Dion's piece of paper even had a stain on it. No biggie, still perfectly playable!
I got a little bit more involved with mine.
Welcome to SWAMPOCALYPSE!
I’ve never played Dungeons n’ Dragons, but using my extremely vague knowledge of it, I described it as a sort of Dn’D Lite.
You’re stranded in a swamp and your goal is to get to the oasis in the centre. Why? Why not? Everyone loves a good mangrove. Maybe. (Okay, I really need to flesh out the plot.)
To begin with, there are a set of four cards which help identify your player character. Six options are listed on each, each player’s traits determined by the roll of a dice.
Dion was a Property Manager, with a pet ferret, a unicycle, and hobbyist gardening skills. Meanwhile, I was a Pope with cooking prowess, a tortoise, and infinite jelly packets. Really sets a unique scene, doesn’t it?
Many of the squares on the board are marked with either ! or i. ! triggers a random event card, and i represents an item card.
As you move your way across the board, you collect items from the item cards to add to your inventory. These might include umbrellas, guns, protractors, motorcycles or who knows what! (Well, me I guess. I know what. But I’m not telling.)
The random event cards are where these elements all culminate, initiating a dire problem-solving situation! You must use your character and items obtained, to verbally improvise a way out of the dilemma. If you’re clever, you might even obtain some items in the process! It’s up to the remaining player/s to portray any relevant foes, and decide whether your plot is reasonable/creative enough. If not, you lose a turn!
Unfortunately in modern life, especially as relationships begin to age, there’s often less opportunity to observe your partner as an individual. As there’s more focus on careers, dependants, money, chores and other responsibilities, there’s less time to appreciate the individual traits that attracted you to your partner in the first place. This experience constantly promoted opportunities for us to express our creativity and wit, and observe each other acting outside of our society-induced, stress-fuelled standards.

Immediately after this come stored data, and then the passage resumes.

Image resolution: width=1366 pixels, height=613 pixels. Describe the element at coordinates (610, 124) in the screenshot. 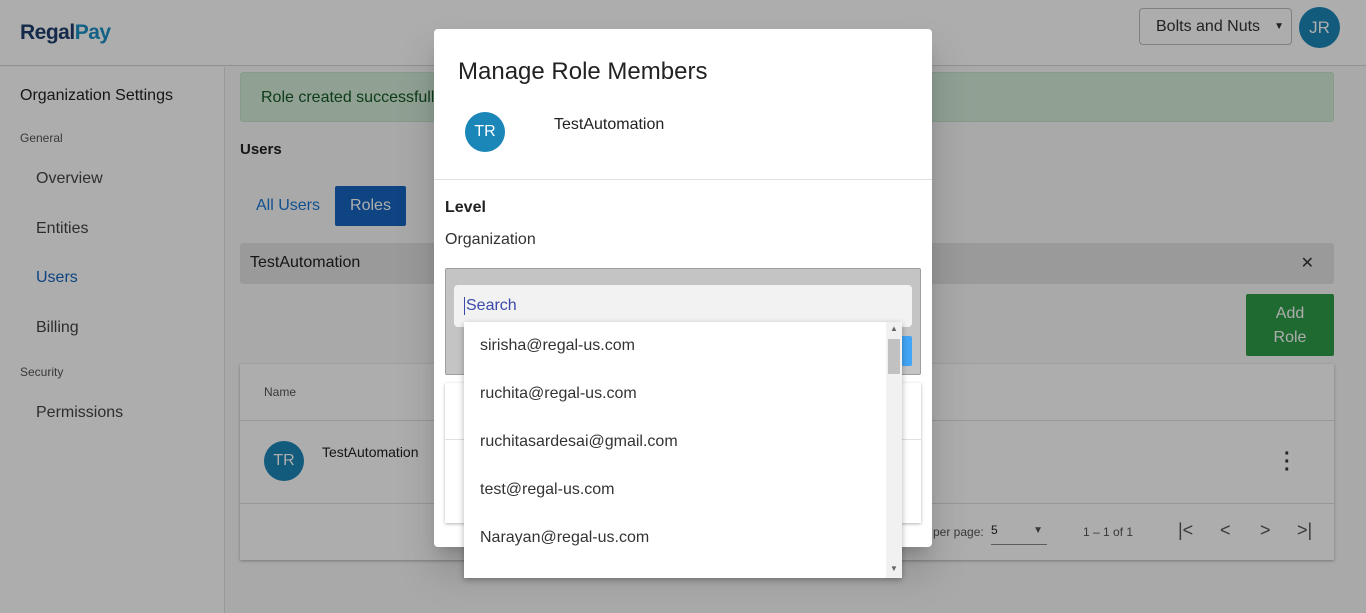

I see `dialog-role-name: TestAutomation` at that location.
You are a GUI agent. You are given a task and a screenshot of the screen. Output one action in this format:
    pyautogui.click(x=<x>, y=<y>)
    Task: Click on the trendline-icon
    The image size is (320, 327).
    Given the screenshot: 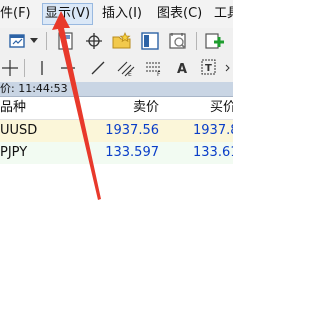 What is the action you would take?
    pyautogui.click(x=98, y=68)
    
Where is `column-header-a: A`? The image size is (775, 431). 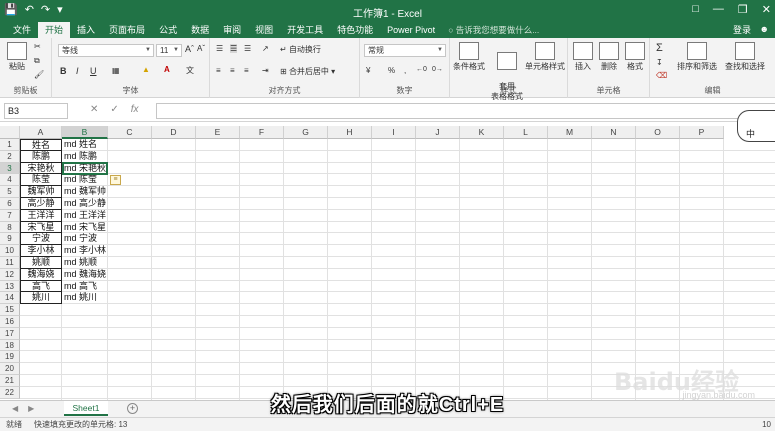 column-header-a: A is located at coordinates (41, 132).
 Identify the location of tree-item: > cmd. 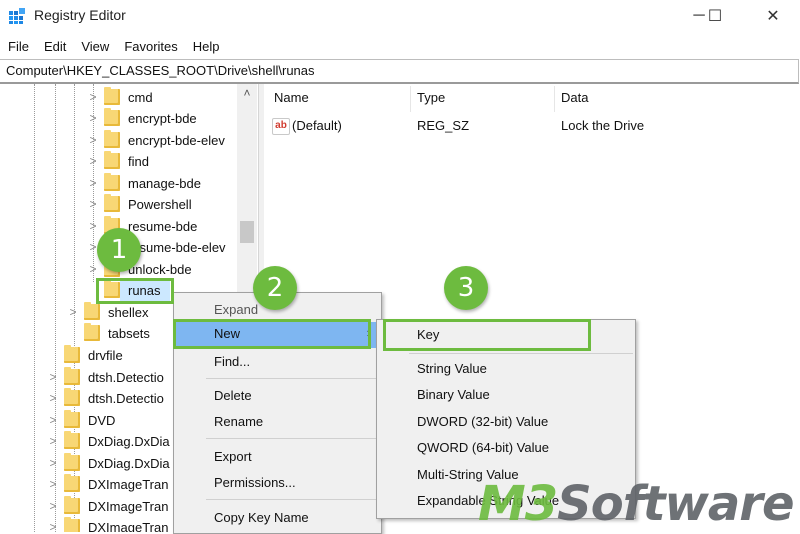
(120, 97).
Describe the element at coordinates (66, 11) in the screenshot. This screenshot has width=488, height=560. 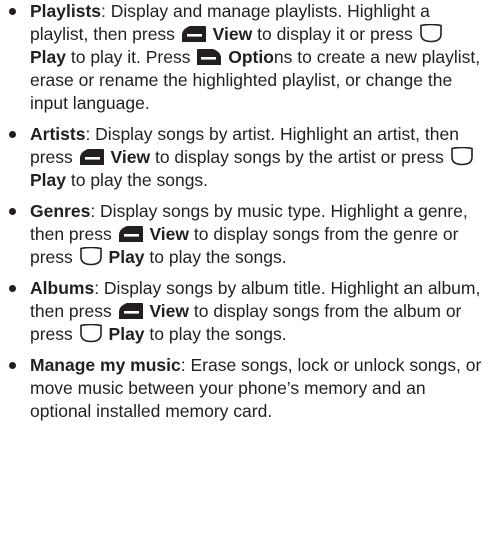
I see `item-title: Playlists` at that location.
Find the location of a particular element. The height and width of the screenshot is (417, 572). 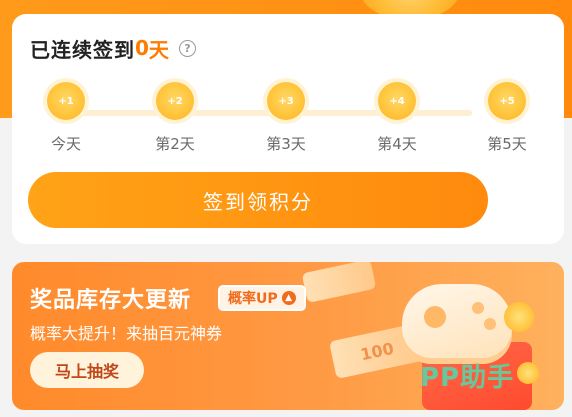

up-arrow-icon: ▲ is located at coordinates (288, 298).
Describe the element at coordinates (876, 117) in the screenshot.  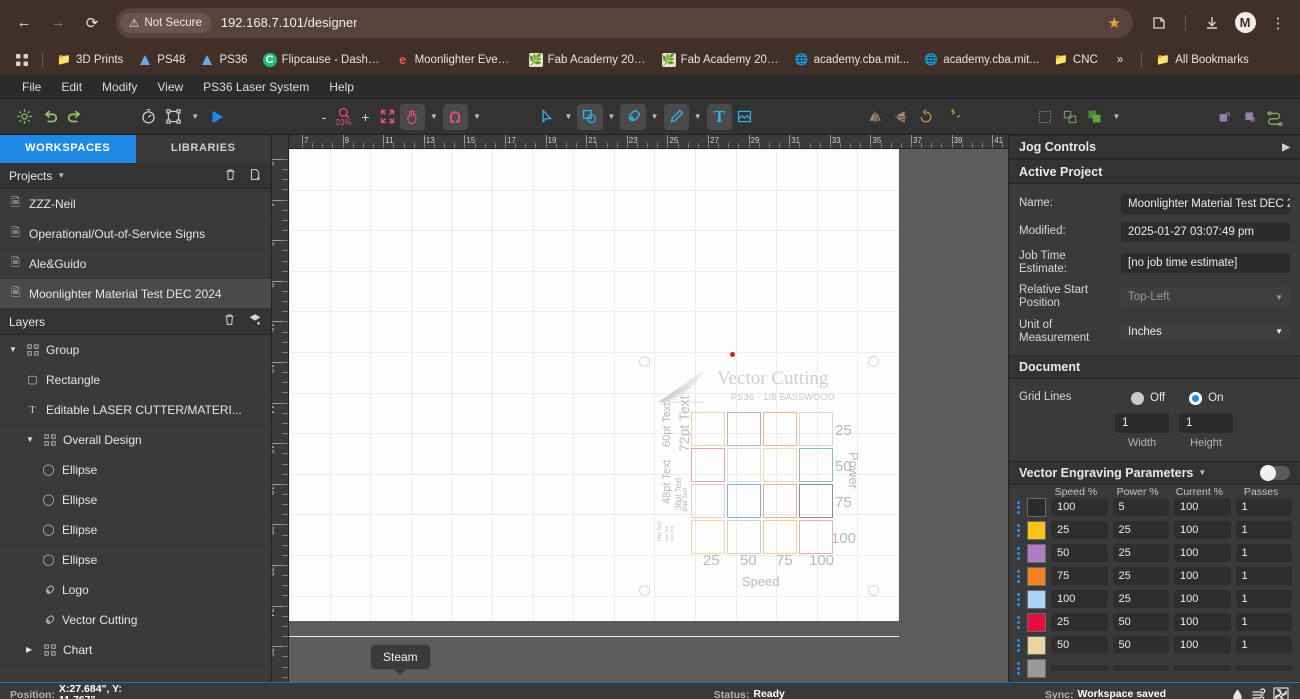
I see `flip-horizontal-icon` at that location.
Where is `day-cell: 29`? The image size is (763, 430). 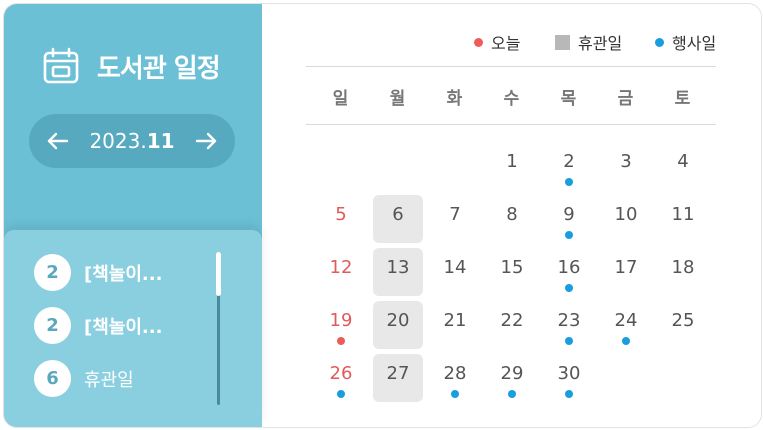 day-cell: 29 is located at coordinates (512, 378).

We both really enjoyed the creative process, watching each other interact with and be entertained by our creations. Everyone has a beloved classic, like Scrabble, Uno or Monopoly, but there’s such a unique satisfaction that comes with making something yourself, and seeing someone else enjoy it. Granted they both could use a bit of tweaking, but it’s really fulfilling to create something tangible and enjoyable, essentially for free! Plus it’s definitely not an event you need to keep to yourselves. You could easily involve kids, other family members or friends in the process.
We now have two new board games that we’re excited to play again. We kept ours fairly basic, but you could really take this to any level you liked, 3D printing your own custom pieces, getting your game professional printed… it’s incredibly flexible, and a delight no matter what. I said to Dion, “If we just made one of these, each, once a year, in 5 years we’d have 10 new games!” Considering how well this first foray went, I might need to start allocating specific storage space now.